Given entries —
☆ ☆ ☆ ☆
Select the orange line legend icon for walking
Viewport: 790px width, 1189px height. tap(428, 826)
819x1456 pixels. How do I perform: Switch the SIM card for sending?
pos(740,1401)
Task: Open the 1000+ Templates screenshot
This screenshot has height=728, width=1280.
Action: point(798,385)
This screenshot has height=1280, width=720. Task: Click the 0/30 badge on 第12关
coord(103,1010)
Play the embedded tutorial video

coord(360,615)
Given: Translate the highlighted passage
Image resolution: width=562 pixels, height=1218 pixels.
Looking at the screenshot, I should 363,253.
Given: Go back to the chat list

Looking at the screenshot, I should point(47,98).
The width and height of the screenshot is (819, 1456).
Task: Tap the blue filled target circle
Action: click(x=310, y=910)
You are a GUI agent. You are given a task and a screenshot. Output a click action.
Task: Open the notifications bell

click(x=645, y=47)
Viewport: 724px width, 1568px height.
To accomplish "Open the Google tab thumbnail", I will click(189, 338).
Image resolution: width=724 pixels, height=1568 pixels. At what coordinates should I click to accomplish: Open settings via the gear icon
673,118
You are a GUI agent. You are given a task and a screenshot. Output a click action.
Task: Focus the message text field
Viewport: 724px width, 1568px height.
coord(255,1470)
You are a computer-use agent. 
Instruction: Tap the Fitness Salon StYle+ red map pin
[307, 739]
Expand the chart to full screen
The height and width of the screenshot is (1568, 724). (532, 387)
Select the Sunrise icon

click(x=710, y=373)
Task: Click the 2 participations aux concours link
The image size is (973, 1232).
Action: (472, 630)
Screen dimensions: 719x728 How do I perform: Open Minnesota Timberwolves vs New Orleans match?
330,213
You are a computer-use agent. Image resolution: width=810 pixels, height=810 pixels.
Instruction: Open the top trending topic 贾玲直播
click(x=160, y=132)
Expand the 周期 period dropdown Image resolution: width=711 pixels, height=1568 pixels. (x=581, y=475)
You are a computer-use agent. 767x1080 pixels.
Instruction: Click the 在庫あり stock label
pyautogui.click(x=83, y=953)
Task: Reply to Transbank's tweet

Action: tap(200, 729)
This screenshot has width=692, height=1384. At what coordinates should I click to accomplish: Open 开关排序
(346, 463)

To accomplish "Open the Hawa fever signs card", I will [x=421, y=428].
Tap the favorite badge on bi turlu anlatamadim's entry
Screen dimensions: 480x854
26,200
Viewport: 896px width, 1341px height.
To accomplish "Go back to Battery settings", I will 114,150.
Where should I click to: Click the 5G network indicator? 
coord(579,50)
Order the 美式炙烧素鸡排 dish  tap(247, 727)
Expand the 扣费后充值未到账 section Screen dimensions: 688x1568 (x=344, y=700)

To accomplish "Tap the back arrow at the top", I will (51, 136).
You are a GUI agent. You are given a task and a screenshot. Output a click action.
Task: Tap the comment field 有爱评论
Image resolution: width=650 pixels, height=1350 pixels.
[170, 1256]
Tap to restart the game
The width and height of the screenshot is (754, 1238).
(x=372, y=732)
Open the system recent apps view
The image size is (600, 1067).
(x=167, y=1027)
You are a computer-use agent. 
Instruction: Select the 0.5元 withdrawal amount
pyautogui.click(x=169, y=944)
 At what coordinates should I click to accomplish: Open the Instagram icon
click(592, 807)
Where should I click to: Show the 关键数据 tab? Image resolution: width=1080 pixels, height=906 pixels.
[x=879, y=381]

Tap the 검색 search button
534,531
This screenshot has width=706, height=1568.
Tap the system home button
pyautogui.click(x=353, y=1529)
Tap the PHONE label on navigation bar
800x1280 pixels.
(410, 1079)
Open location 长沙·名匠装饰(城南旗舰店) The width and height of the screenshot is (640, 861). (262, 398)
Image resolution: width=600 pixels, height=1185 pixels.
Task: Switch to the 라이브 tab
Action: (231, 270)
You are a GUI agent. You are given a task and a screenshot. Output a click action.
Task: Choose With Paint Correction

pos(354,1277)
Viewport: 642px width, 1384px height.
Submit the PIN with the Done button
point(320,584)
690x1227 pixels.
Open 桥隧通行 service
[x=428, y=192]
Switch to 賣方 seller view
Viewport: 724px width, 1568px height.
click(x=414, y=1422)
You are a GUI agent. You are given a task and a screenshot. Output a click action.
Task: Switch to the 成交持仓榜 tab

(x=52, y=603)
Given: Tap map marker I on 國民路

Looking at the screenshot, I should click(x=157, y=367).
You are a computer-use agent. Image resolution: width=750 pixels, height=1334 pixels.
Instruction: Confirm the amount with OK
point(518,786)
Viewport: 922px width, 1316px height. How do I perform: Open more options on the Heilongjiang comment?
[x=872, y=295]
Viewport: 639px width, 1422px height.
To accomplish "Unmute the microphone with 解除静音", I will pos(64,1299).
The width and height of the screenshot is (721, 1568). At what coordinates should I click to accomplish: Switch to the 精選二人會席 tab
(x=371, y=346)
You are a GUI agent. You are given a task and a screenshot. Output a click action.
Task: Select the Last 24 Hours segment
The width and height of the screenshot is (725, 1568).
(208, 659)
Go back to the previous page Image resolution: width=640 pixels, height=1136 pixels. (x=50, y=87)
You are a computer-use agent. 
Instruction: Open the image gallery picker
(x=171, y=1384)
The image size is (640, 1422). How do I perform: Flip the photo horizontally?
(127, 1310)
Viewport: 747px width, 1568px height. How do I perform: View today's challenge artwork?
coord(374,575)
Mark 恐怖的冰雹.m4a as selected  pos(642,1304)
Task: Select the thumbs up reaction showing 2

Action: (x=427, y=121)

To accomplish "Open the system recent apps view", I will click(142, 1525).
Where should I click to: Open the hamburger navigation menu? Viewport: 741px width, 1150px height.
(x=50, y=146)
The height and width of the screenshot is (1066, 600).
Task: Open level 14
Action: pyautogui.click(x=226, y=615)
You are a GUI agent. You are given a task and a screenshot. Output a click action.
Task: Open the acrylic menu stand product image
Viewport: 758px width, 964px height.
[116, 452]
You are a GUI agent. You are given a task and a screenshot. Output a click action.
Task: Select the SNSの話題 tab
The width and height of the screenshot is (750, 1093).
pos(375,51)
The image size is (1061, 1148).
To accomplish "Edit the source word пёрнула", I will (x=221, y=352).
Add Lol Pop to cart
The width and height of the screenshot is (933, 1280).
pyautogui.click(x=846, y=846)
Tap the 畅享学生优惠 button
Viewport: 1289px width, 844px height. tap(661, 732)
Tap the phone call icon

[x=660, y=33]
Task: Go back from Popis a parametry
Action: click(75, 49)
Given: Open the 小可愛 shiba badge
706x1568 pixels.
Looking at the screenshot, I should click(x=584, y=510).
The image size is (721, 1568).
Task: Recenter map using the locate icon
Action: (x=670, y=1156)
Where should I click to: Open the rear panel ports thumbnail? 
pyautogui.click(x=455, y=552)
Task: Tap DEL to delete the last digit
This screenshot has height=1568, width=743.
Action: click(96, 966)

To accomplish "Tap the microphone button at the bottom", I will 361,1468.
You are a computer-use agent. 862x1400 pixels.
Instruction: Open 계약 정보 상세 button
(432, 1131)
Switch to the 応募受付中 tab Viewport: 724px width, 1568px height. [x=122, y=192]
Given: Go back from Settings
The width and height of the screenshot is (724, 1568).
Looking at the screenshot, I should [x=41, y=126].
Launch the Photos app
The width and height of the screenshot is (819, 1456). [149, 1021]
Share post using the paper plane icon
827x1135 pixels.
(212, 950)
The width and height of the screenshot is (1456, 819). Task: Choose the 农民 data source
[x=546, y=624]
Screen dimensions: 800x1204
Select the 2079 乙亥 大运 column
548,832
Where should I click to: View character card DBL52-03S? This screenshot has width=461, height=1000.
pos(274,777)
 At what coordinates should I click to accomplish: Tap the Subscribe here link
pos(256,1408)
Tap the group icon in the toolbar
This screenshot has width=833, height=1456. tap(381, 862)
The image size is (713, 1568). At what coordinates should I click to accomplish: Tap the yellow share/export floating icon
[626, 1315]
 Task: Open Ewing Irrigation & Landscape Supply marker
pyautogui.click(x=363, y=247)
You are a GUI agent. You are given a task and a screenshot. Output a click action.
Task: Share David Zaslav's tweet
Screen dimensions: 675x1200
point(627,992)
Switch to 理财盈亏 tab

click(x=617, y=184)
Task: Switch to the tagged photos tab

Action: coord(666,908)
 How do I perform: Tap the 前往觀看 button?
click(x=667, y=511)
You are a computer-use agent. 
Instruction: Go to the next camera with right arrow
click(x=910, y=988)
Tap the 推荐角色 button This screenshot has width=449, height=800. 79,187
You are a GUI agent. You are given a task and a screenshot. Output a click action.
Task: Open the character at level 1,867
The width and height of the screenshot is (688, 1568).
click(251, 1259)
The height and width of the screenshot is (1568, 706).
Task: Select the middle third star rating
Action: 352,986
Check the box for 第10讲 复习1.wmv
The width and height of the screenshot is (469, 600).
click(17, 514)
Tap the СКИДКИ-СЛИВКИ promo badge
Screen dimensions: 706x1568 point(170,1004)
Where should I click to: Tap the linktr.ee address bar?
☆ ☆ ☆ ☆
Instructions for the task —
Rewrite the lines from the line with "Viewport: 922px width, 1316px" to the line with "coord(374,575)", substituting "album" for "gallery" and leaving everything else unchanged.

Exercise output —
Viewport: 922px width, 1316px height. How do I perform: Open more options on the Heilongjiang comment?
[x=872, y=295]
Viewport: 639px width, 1422px height.
To accomplish "Unmute the microphone with 解除静音", I will pos(64,1299).
The width and height of the screenshot is (721, 1568). At what coordinates should I click to accomplish: Switch to the 精選二人會席 tab
(x=371, y=346)
You are a GUI agent. You are given a task and a screenshot. Output a click action.
Task: Select the Last 24 Hours segment
The width and height of the screenshot is (725, 1568).
(208, 659)
Go back to the previous page Image resolution: width=640 pixels, height=1136 pixels. (x=50, y=87)
You are a computer-use agent. 
Instruction: Open the image album picker
(x=171, y=1384)
The image size is (640, 1422). How do I perform: Flip the photo horizontally?
(127, 1310)
Viewport: 747px width, 1568px height. How do I perform: View today's challenge artwork?
coord(374,575)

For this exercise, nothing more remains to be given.